━━━━━ Data rows ━━━━━

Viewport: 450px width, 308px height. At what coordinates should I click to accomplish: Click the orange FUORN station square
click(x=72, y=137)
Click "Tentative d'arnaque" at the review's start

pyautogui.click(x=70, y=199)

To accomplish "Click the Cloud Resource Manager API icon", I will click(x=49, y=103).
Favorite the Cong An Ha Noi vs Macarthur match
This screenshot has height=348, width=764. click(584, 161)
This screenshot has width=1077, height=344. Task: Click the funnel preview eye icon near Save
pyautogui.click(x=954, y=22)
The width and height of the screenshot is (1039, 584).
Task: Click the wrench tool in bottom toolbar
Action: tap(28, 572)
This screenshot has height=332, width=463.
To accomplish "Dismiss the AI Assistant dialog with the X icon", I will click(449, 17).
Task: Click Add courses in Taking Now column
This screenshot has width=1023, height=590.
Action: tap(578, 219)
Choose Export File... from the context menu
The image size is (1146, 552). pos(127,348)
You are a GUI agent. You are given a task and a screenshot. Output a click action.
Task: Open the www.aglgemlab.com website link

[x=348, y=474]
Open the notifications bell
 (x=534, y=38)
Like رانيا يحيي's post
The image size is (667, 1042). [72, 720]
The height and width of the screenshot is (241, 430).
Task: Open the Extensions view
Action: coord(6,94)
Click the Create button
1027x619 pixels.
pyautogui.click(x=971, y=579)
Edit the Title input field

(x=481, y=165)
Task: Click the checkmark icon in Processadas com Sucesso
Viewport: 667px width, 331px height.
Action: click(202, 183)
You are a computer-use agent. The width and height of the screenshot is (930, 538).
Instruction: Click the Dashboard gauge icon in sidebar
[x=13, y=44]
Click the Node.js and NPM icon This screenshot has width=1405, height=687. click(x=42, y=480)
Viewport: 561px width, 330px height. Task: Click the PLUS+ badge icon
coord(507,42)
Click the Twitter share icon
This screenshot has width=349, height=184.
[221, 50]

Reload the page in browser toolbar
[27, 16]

━━━━━

Directions for this task = Copy out the rows starting with the line that contains "will click(x=49, y=103)." and going on through the line that contains "This screenshot has height=348, width=764.", both included, reproducing them verbatim.

Exercise response =
To accomplish "Click the Cloud Resource Manager API icon", I will click(x=49, y=103).
Favorite the Cong An Ha Noi vs Macarthur match
This screenshot has height=348, width=764. click(584, 161)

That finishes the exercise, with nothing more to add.